Nvidia's Llama Mesh: A Guide With Examples

Learn about NVIDIA’s 3D mesh-generating model, LLaMA-Mesh, including its capabilities, limitations, setup instructions, and examples.
Jan 16, 2025  · 8 min read

Recently, NVIDIA released an innovative model called LLaMA-Mesh, which is capable of generating 3D meshes from plain text descriptions.

It also works the other way around: given a 3D mesh, the model can identify the object.

This is a significant advancement for machine learning, since understanding the 3D space is a crucial step towards AGI. LLaMA-Mesh is also a valuable tool for professionals and enthusiasts who frequently work with software like Blender, making the process of generating and using 3D meshes faster.

In this short guide, I’ll explain the model’s capabilities and run a few examples to help you understand its potential and limitations.

What Is LLaMa-Mesh?

LLaMA-Mesh is an innovative model developed by NVIDIA that extends the capabilities of large language models (LLMs) to the 3D domain.

Unlike any model before it, LLaMA-Mesh unifies text and 3D modalities, allowing users to create 3D meshes through simple natural language prompts. 

Under the hood, the model is a fine-tuned LLaMa-3.1-8B-Instruct.

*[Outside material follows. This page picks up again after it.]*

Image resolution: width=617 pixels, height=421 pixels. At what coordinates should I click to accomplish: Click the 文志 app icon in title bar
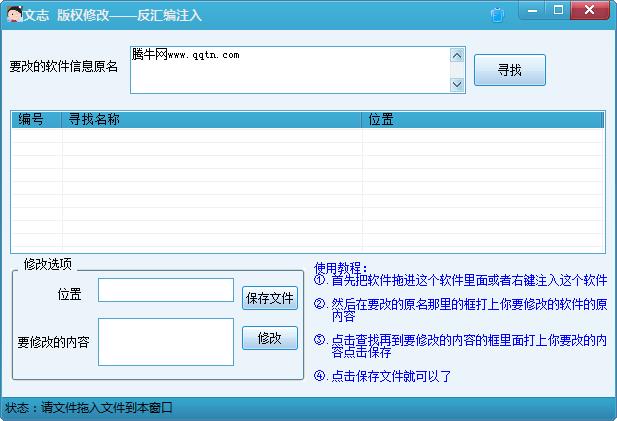tap(14, 14)
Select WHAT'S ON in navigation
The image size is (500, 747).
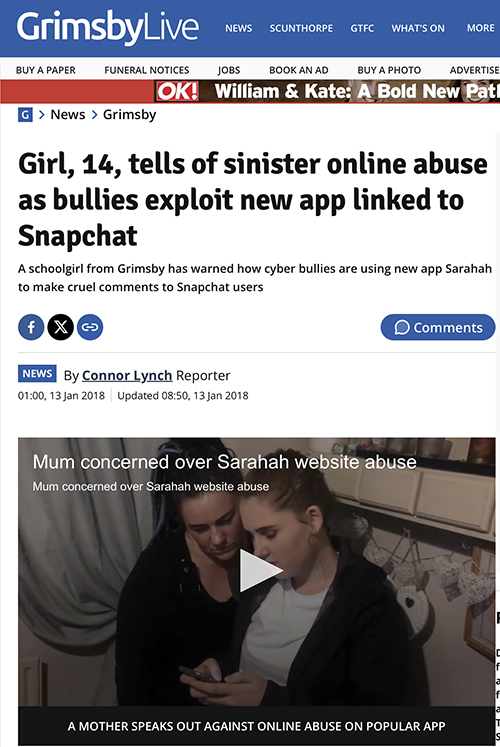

The model works by encoding 3D mesh data in a text-based format, specifically using the OBJ file standard, which describes vertices and faces as plain text.

How to Access LLaMa-Mesh

There are three ways you can go about using the model:

  1. You can run the model locally through Hugging Face—the repository is available here.
  2. For those of you who are proficient with Blender and want to use the model there, it is available as a blender addon.
  3. The authors have also set up an online demo on the Hugging Face platform that I will use to generate experimental meshes for the guide.

This is what the demo WebApp looks like:

Nvidia Llama Mesh

The online demo supports up to 4096 tokens, while the full model supports 8K. Therefore, we need to run the model locally to experience its full capabilities.

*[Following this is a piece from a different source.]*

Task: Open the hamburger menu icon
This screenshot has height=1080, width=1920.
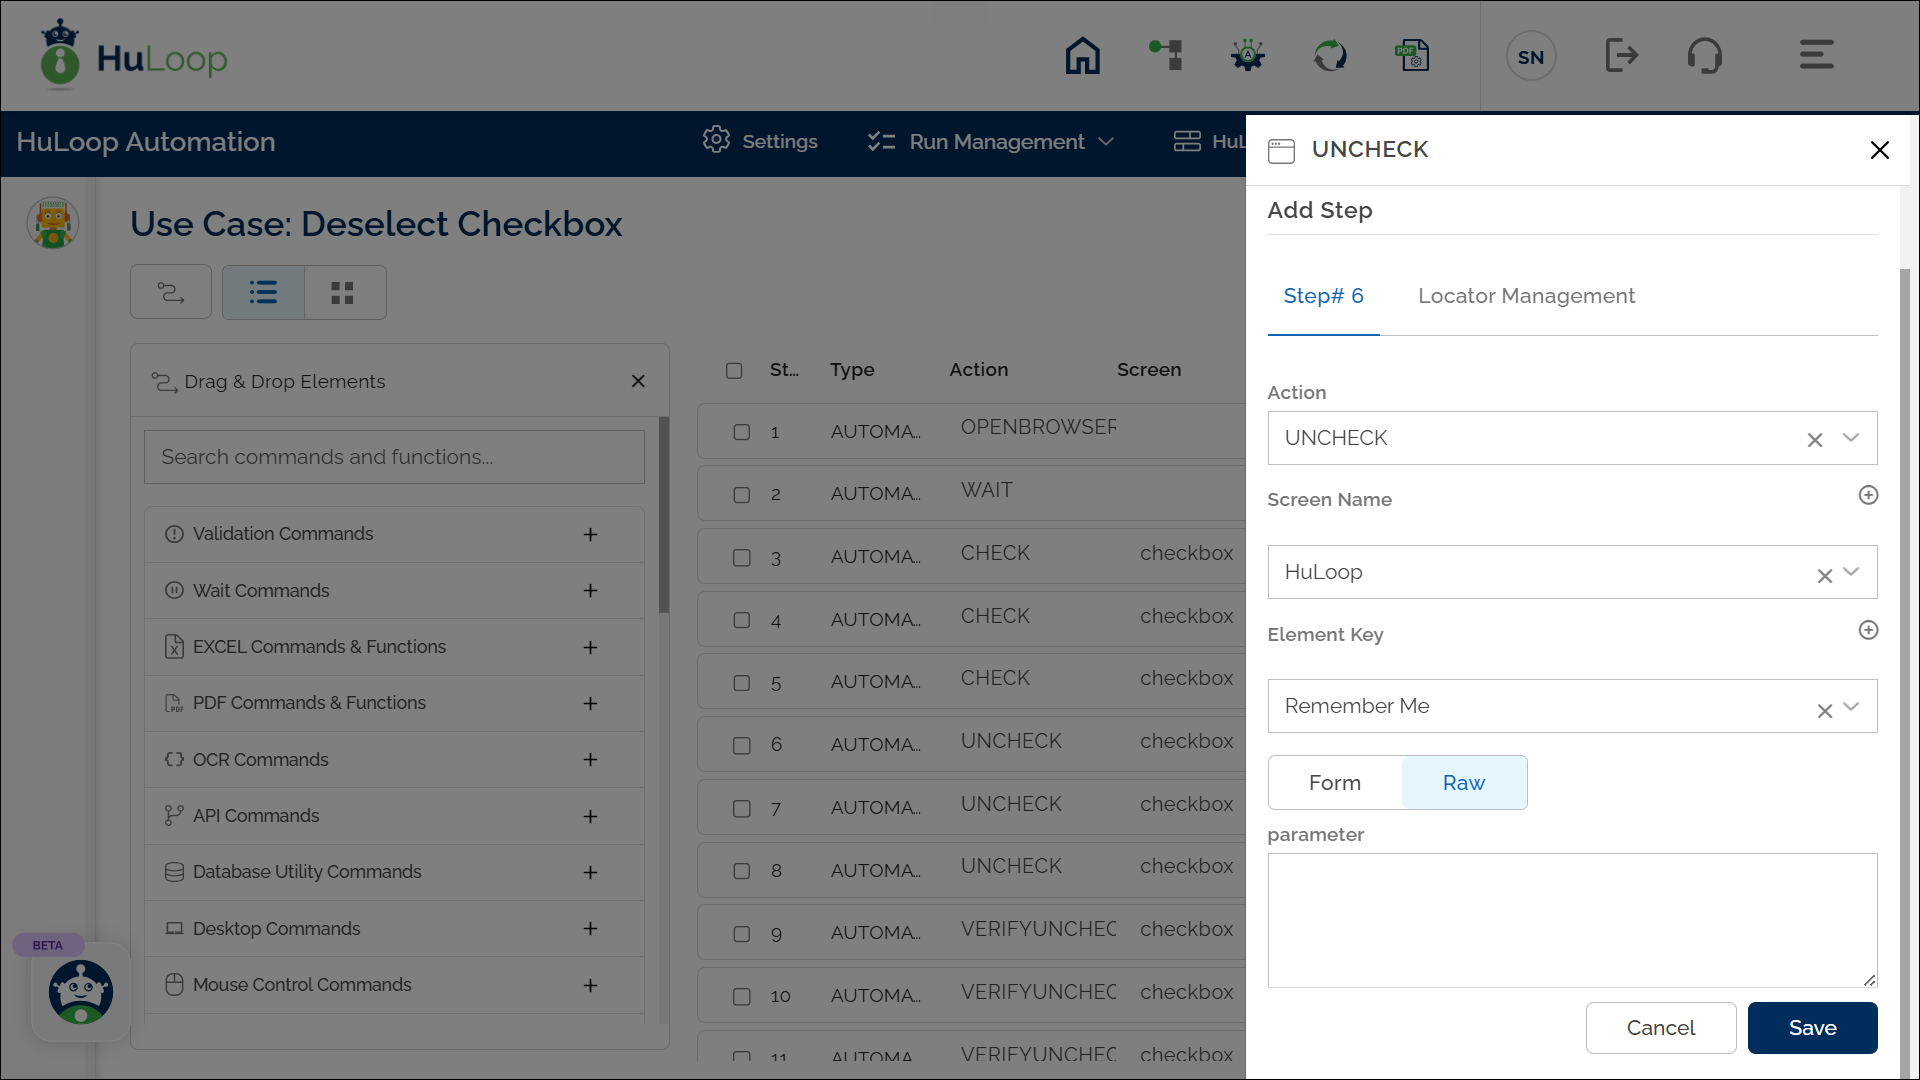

Next, I’ll generate three examples of shapes of increasing difficulty to test the model's limitations. I will run the examples on both the 4K and 8K token versions of the model to see how they differ.

How to Set Up LLaMa-Mesh for Local or Cloud-Based Use

For this guide, I will demonstrate running the model using Google Colab’s A100 GPU runtime. If you have sufficient computational power locally, the same code can be adapted to run on your personal hardware. The Hugging Face repository is available here.

To get started, we need to import the necessary libraries and download the model and the tokenizer:

from transformers import AutoModelForCausalLM, AutoTokenizer


model_path = "Zhengyi/LLaMA-Mesh"
tokenizer = AutoTokenizer.from_pretrained(model_path)
model = AutoModelForCausalLM.from_pretrained(model_path, device_map="auto").cuda()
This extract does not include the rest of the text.